### [任务说明]
把下方统计检定代码中从“T.vartest = function(o)”到“(R.mean(x)-o.mu)/(o.sd/Math.sqrt(n)); // z=(X-mu)/(sd/sqrt(n))”的这一段一字不差地抄录下来。

### [文本部分]
★ ★ ★ ★
T.ftest = function(o) { 
  o.name = "ftest(X, Y)";
  o.D = f2;
  var t = T.test(o);
  var rsd = R.sd(o.x)/R.sd(o.y);
  t.ratio = (rsd*rsd);
  return t;
}

// R 軟體沒有此函數，測試請看湯銀才 143 頁
var chisq1 = { // 檢定 σ1 = σ ?
  h:function(o) { return "H0:σ1"+o.op+"σ"; }, 
  // χ(n-1) = (n-1)S^2/σ^2
  o2q:function(o) {
    var x = o.x, n = x.length, S=R.sd(x);
    var v = (n-1)*S*S/(o.sd*o.sd);
    return R.pchisq(v, n-1);
  },
  // 信賴區間公式： (n-1)S^2/χ^2(1-q)，參考 R 語言與統計分析 (湯銀才) 142 頁。
  q2p:function(q, o) {
    var x = o.x, n = x.length, S=R.sd(x);
    return (n-1)*S*S/R.qchisq(1-q, n-1);
  },
  df:function(o) {
    var x = o.x, n = x.length;
    return n-1;
  }
}

T.chisqtest = function(o) { 
  o.name = "chisqtest(X)";
  o.D = chisq1;
  return T.test(o);
}

T.vartest = function(o) {
  if (typeof o.y === "undefined")
    return R.chisqtest(o);
  else
    return R.ftest(o);
}

var z1 = { // 單樣本 Z 檢定
  h:function(o) { return "H0:mu"+o.op+o.mu+" when sd="+o.sd; }, 
  o2q:function(o) {
    var x = o.x, n = x.length;
    var z = (R.mean(x)-o.mu)/(o.sd/Math.sqrt(n)); // z=(X-mu)/(sd/sqrt(n))
★ ★ ★ ★
### [记录资料]
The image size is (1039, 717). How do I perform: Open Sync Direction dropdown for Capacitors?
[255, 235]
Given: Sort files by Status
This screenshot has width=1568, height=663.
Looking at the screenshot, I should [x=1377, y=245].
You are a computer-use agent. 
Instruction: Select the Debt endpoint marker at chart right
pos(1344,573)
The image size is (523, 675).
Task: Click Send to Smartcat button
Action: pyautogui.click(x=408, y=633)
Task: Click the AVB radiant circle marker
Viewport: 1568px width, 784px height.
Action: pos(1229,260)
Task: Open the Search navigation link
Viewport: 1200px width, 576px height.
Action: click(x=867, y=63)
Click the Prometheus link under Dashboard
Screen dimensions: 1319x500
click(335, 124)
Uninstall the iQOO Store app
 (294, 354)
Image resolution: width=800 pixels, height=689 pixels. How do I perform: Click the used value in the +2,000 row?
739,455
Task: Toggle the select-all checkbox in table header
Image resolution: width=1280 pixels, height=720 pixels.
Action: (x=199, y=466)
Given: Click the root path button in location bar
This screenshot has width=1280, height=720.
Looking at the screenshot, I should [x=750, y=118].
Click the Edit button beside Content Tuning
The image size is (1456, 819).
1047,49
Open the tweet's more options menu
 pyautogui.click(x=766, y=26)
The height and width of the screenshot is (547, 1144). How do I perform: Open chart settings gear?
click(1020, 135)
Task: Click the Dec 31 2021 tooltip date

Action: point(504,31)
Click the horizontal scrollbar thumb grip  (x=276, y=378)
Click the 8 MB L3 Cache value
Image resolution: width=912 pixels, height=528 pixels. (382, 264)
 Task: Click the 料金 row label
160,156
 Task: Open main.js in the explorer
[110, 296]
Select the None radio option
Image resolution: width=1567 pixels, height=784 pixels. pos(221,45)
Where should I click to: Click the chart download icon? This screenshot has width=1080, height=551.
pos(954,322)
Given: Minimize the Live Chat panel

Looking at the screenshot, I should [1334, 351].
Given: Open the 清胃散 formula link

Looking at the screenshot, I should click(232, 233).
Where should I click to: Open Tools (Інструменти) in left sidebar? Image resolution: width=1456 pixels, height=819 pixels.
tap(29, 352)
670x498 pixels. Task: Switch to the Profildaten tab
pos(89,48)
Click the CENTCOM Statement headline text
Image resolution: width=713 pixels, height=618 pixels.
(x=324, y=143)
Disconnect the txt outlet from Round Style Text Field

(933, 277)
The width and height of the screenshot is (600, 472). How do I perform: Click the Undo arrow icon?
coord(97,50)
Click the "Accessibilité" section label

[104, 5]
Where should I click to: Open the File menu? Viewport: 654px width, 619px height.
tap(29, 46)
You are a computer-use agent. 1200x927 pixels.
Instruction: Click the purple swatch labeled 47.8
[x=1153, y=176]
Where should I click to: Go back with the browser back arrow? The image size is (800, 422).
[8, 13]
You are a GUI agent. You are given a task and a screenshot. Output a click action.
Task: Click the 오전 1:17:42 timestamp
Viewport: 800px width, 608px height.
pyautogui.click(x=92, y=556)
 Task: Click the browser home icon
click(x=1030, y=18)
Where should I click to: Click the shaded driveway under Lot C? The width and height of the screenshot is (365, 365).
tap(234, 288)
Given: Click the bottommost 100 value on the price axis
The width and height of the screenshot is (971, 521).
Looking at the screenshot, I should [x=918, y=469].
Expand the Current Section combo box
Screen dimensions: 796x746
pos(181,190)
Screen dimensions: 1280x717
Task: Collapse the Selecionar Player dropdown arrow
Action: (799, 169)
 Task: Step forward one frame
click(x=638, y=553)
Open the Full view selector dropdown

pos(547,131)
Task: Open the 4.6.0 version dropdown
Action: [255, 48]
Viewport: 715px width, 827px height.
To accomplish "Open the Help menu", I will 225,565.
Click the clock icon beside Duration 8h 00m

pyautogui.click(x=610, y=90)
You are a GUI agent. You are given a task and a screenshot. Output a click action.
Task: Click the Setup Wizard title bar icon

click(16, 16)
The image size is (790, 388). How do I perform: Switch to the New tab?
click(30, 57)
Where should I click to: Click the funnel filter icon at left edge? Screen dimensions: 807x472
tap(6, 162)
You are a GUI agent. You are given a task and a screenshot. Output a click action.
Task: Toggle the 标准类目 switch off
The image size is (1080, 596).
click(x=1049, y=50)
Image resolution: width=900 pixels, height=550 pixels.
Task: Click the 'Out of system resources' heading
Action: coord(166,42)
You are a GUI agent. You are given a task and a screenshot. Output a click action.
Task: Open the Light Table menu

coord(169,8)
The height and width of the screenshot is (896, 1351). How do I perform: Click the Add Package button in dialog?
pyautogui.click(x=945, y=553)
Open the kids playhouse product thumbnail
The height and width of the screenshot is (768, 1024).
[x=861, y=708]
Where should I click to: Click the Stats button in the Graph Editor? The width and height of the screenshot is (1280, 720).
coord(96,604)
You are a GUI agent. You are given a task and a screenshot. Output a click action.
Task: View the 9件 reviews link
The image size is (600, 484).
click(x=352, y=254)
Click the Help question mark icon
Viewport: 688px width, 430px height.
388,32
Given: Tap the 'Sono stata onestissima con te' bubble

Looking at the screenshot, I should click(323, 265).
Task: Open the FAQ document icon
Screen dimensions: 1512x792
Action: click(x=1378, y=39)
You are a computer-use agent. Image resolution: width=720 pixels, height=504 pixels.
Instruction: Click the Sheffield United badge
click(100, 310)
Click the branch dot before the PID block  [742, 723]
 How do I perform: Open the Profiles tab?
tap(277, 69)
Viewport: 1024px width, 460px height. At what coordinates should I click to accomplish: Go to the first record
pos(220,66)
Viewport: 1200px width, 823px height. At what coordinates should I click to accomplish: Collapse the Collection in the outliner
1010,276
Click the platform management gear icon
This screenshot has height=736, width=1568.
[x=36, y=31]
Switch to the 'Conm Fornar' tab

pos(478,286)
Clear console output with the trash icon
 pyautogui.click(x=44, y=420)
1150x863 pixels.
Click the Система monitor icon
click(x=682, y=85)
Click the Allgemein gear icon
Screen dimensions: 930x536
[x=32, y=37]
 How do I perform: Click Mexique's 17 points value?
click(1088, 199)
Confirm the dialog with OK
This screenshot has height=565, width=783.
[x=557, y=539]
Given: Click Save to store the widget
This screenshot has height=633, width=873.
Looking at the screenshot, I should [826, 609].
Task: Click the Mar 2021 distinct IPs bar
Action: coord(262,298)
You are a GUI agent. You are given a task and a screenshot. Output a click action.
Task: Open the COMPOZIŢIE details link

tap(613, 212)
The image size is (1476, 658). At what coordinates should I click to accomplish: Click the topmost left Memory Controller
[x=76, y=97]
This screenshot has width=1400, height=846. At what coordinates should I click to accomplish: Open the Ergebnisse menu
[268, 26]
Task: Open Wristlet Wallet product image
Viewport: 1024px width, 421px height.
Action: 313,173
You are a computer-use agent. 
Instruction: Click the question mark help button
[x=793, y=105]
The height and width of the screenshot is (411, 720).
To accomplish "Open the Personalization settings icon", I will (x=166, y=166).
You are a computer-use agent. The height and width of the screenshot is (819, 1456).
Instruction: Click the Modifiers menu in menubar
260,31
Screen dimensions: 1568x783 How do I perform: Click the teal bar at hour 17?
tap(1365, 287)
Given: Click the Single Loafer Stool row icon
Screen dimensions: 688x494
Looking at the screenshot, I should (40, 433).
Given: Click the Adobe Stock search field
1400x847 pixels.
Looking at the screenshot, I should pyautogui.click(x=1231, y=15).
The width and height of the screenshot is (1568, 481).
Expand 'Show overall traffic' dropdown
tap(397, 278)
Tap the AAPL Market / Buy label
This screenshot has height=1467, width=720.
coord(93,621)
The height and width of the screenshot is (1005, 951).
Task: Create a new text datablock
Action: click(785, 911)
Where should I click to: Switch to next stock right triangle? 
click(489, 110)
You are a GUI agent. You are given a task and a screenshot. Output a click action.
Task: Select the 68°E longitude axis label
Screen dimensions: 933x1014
★ ★ ★ ★
### [任务结果]
T.vartest = function(o) {
  if (typeof o.y === "undefined")
    return R.chisqtest(o);
  else
    return R.ftest(o);
}

var z1 = { // 單樣本 Z 檢定
  h:function(o) { return "H0:mu"+o.op+o.mu+" when sd="+o.sd; }, 
  o2q:function(o) {
    var x = o.x, n = x.length;
    var z = (R.mean(x)-o.mu)/(o.sd/Math.sqrt(n)); // z=(X-mu)/(sd/sqrt(n))